— Extracto de página —

Desde el 2017, la bióloga colombiana Ana María Morales le ha seguido el rastro a un nido de águila real de montaña (Spizaetus isidori) en Cañasgordas, Antioquia. Junto con Juan Diego Quiroz, un guía local que la ha ayudado con el proceso, ambos han quedado fascinados con el micromundo que encontraron en este nido. Cada dos años, la especie pone un huevo, mientras la hembra cuida del polluelo, el macho trae la comida y, aproximadamente, a los ocho meses, la cría recibe su primera lección de caza. También han reportado con detalle cómo cambia un águila real de montaña con el tiempo. A los seis meses el polluelo tiene el tamaño que tendrá como adulto, pero seguirá con un plumaje juvenil, que es entre blanco y crema, con toques negros. No será hasta los tres años, cuando ya se considere adulto, cuando la mayoría de su plumaje se torne negro, con el pecho castaño. (Lea ¿Hubo más aves en las ciudades en la cuarentena? Al parecer, solo cambiaron su comportamiento)
Lo que no han podido descifrar aún, sin embargo, es qué tan recurrente es que las gallinas hagan parte de la dieta de esta ave. No se trata de una pregunta arbitraria, por supuesto. Según explica Morales, bióloga silvestre de la Arkansas Tech University, Estados Unidos, encontrar esta respuesta podría ayudar a tomar medidas de mitigación para que el águila no sea asesinada, por lo menos no en Colombia.

— Tarea —
¿Cómo se traduce al inglés esta oración del texto sobre el águila real de montaña: "A los seis meses el polluelo tiene el tamaño que tendrá como adulto, pero seguirá con un plumaje juvenil, que es entre blanco y crema, con toques negros."? Las entradas no tienen ningún papel en esto.

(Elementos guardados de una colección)

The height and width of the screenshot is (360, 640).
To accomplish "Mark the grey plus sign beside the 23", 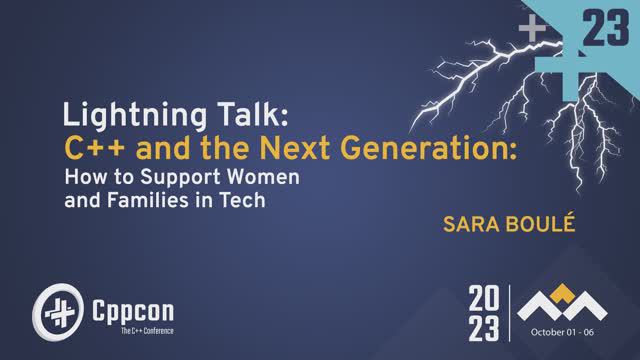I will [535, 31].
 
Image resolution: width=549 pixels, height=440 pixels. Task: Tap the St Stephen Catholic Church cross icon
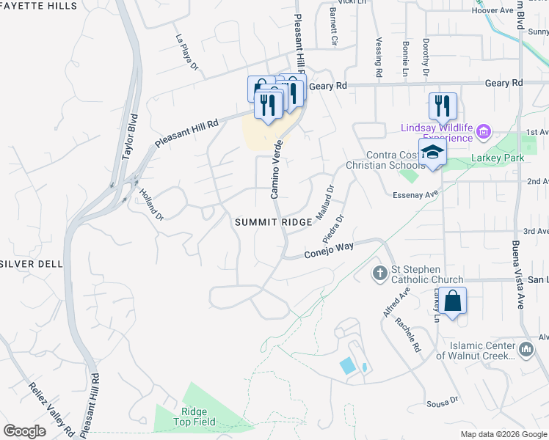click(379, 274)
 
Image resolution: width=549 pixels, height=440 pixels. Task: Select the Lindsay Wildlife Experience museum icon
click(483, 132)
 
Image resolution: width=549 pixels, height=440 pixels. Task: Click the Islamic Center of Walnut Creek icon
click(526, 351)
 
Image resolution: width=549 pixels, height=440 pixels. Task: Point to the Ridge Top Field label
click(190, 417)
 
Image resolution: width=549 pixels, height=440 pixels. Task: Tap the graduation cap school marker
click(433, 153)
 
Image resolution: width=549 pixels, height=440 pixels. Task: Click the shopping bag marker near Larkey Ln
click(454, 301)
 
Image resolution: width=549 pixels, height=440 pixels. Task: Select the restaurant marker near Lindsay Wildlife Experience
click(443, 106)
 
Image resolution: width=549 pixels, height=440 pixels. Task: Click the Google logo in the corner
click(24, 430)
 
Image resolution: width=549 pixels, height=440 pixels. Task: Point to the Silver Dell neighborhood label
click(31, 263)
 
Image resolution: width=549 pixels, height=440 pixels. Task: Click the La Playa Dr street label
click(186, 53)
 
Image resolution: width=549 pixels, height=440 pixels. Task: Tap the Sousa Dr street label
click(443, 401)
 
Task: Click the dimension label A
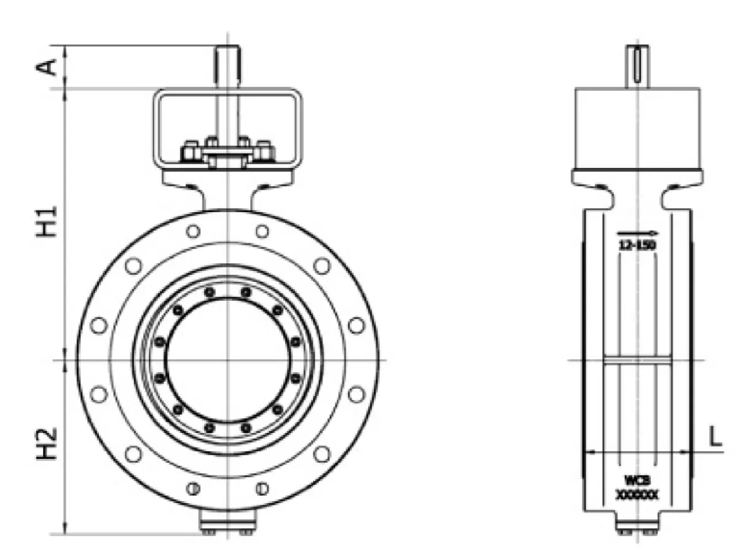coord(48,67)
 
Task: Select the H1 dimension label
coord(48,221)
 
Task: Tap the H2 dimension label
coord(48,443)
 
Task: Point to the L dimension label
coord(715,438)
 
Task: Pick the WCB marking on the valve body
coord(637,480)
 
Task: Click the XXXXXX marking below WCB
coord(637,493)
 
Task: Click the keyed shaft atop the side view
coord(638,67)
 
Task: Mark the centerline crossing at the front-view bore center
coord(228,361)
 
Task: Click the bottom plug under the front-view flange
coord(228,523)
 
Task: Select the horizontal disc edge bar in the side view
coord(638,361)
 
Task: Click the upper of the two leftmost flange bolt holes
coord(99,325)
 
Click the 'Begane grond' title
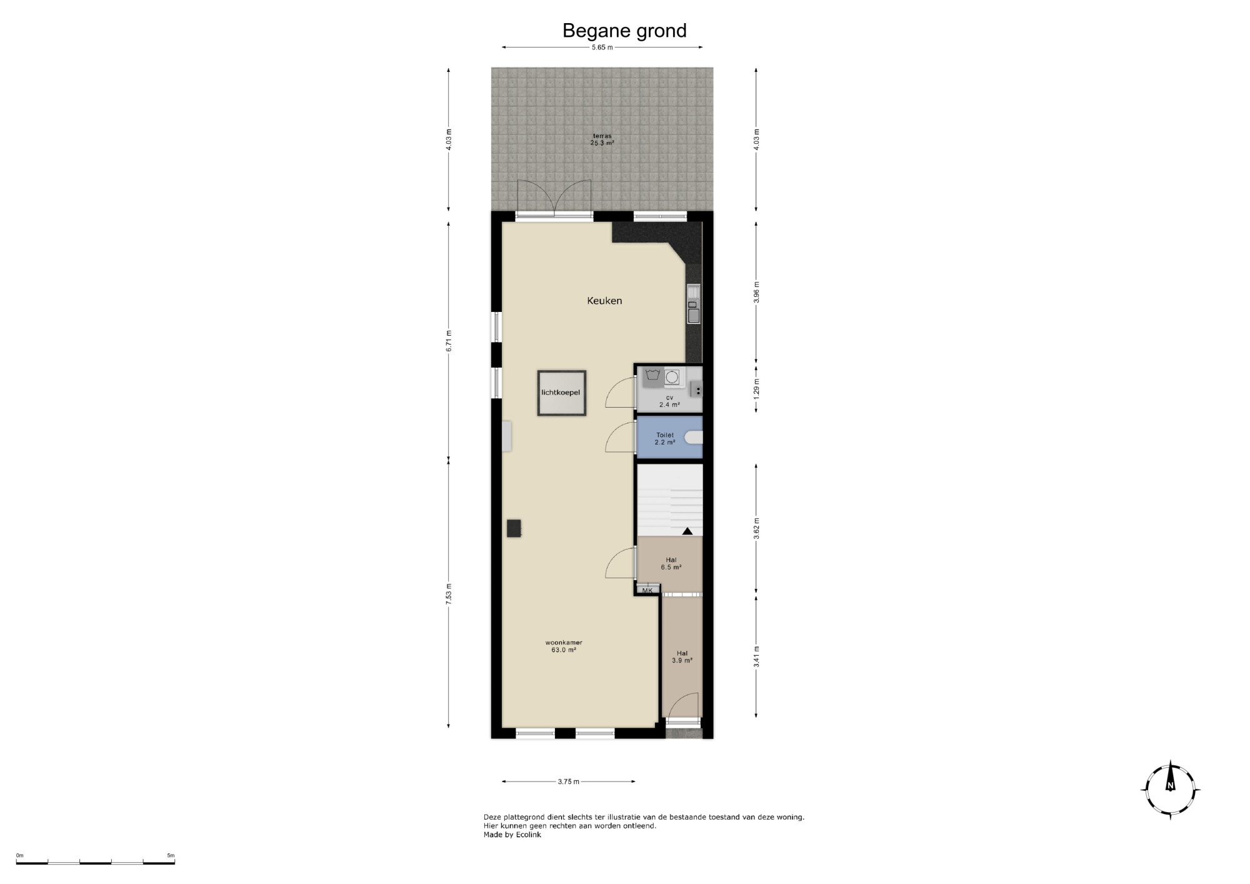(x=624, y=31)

— Respuesta —
At six months the chick is the size it will be as an adult, but it will keep a juvenile plumage, which is between white and cream, with touches of black.